▸ Aim: Change every "Open" to "Launch" throughout the records, keeping everything else the same, and leave the pictures out of your answer.

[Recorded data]

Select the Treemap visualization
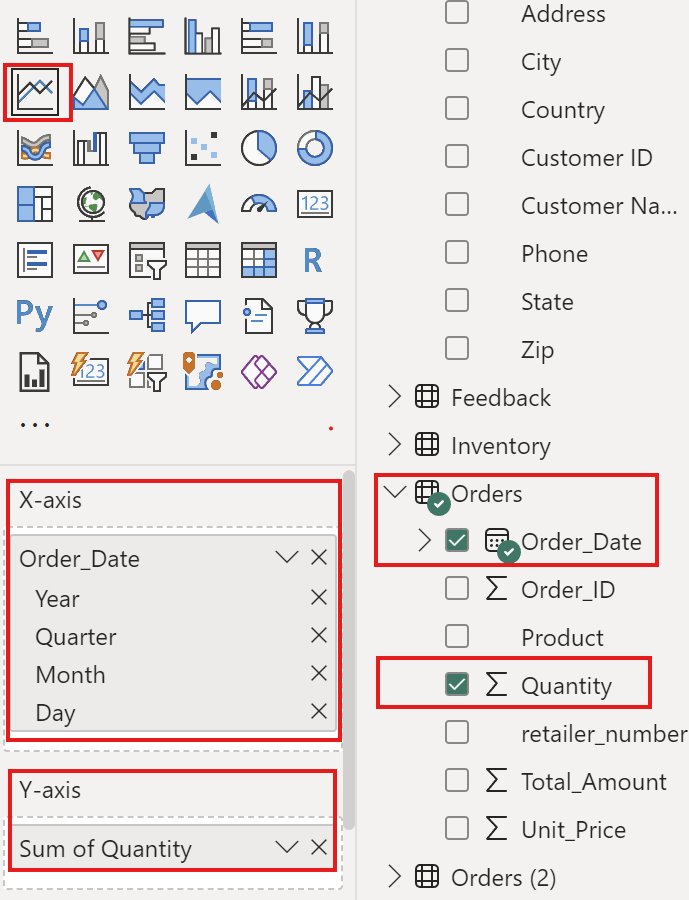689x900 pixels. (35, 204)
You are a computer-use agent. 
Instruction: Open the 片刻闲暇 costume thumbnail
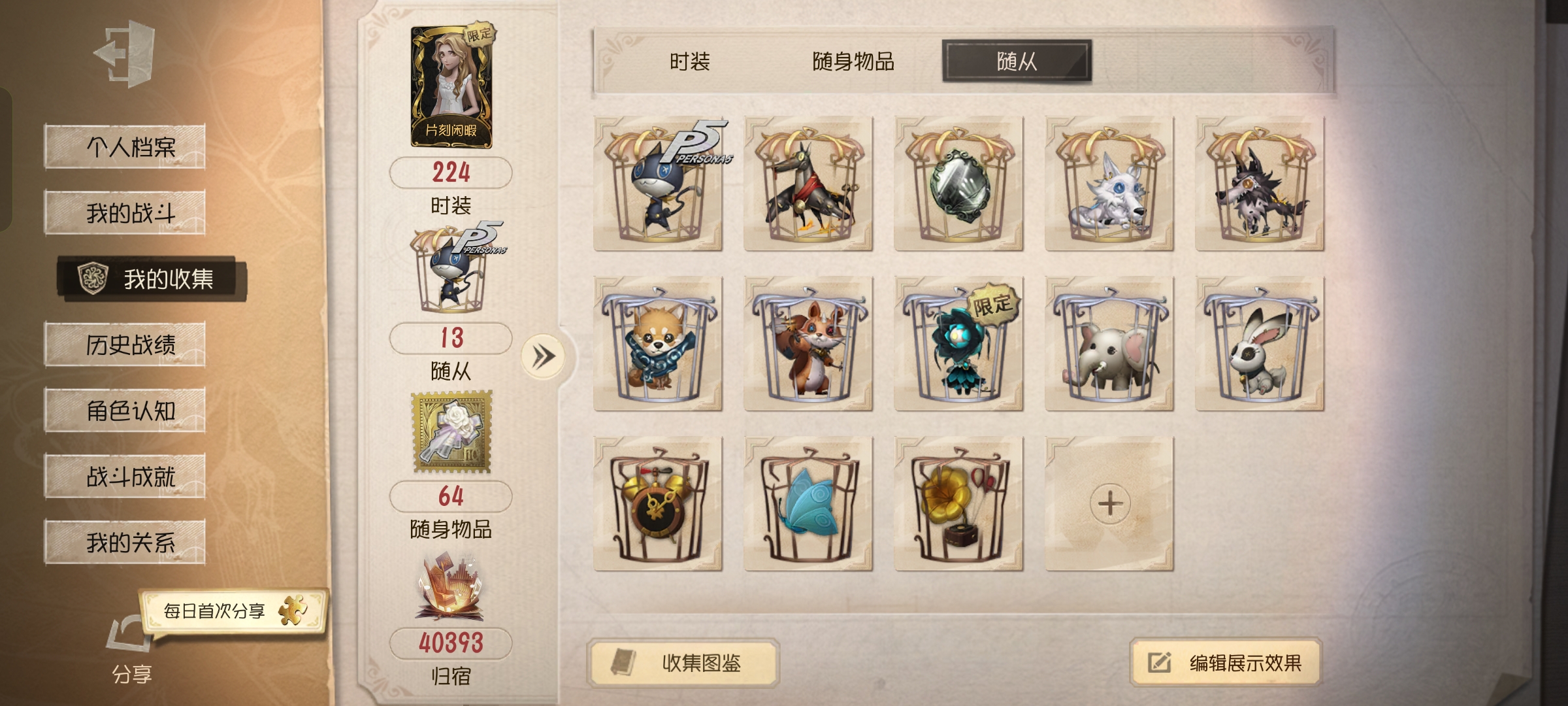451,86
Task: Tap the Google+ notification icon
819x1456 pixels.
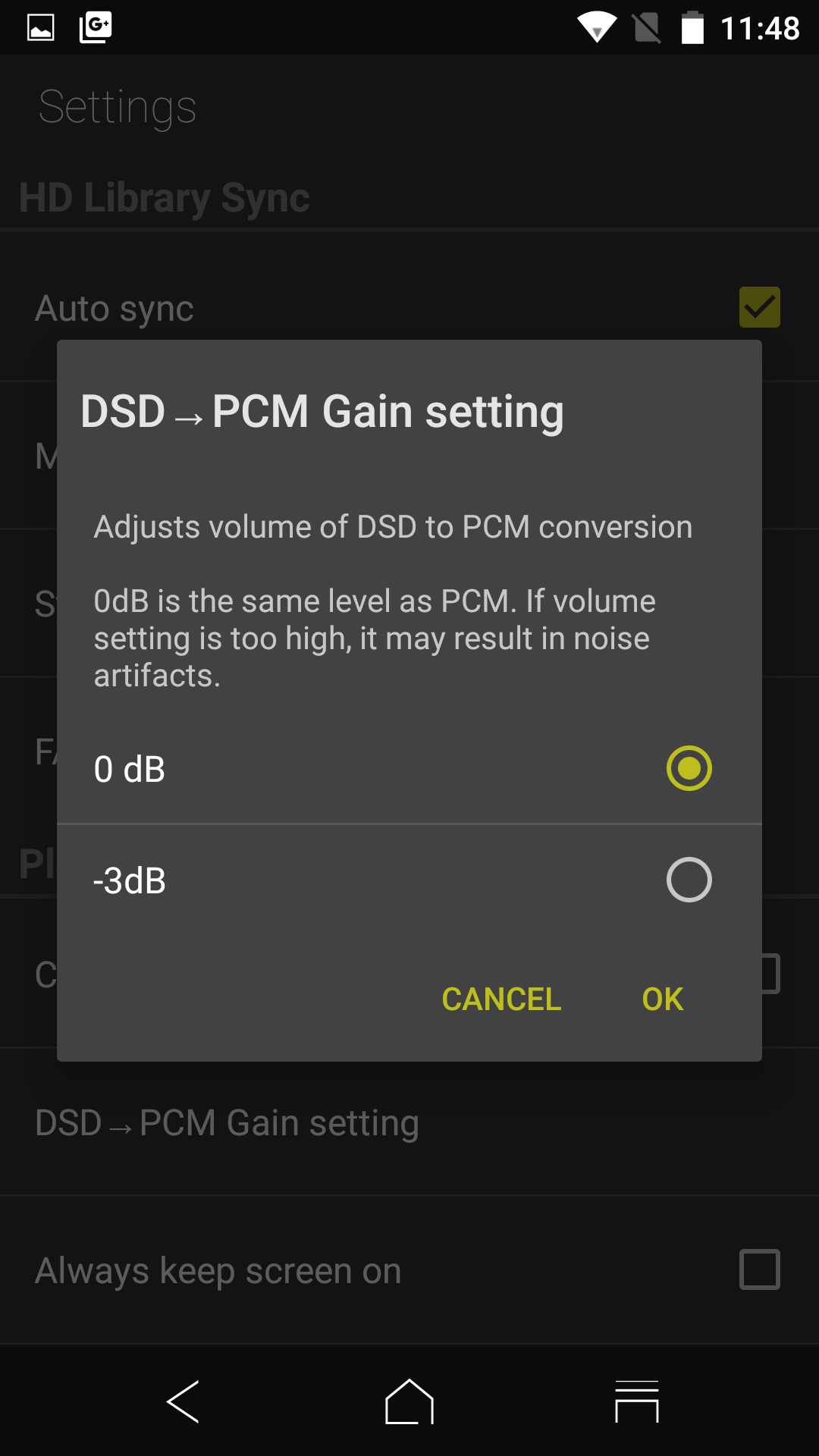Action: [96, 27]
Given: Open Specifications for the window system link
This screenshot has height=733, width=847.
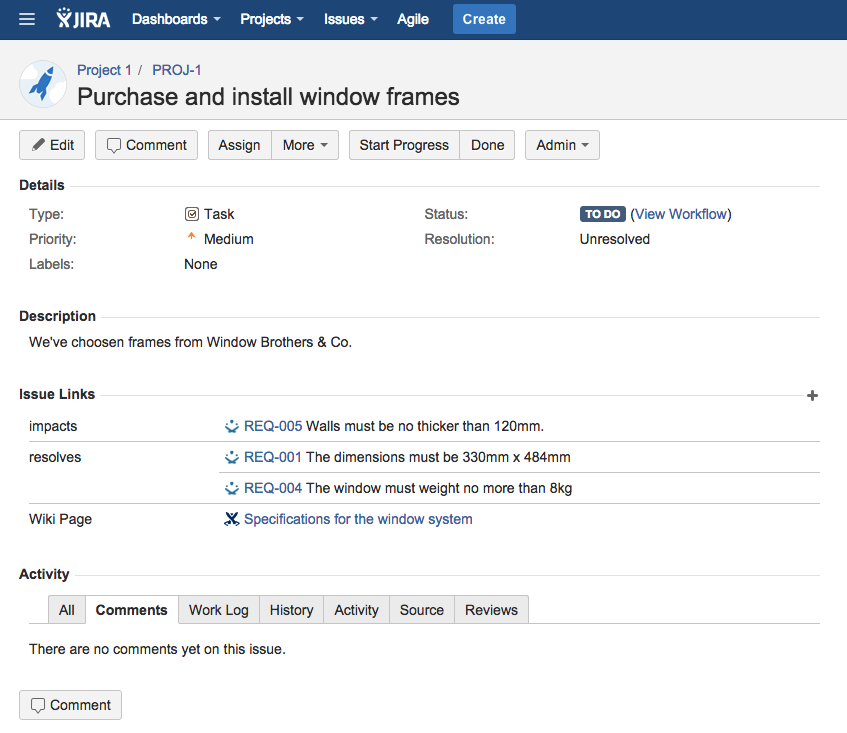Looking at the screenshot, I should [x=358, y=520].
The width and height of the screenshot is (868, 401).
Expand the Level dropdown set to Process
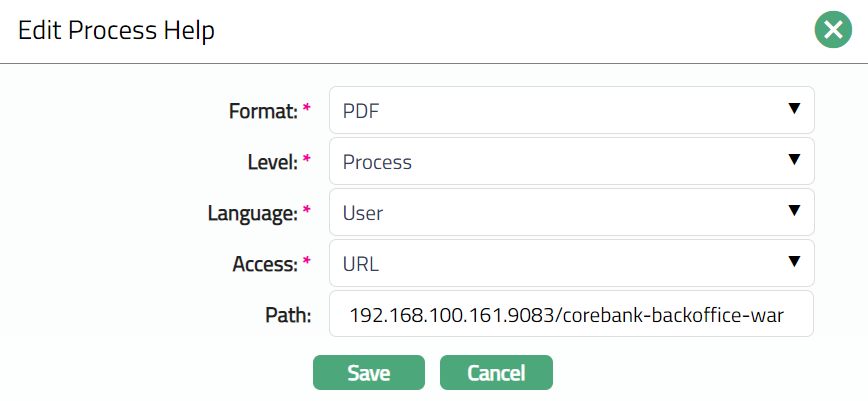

▸ The answer:
Select the Treemap visualization
689x900 pixels. (35, 204)
You are a computer-use agent. 
Instruction: Launch the 片刻闲暇 costume thumbnail
451,86
Task: Tap the Google+ notification icon
819x1456 pixels.
Action: [96, 27]
Given: Launch Specifications for the window system link
This screenshot has height=733, width=847.
Looking at the screenshot, I should [x=358, y=520].
The width and height of the screenshot is (868, 401).
Expand the Level dropdown set to Process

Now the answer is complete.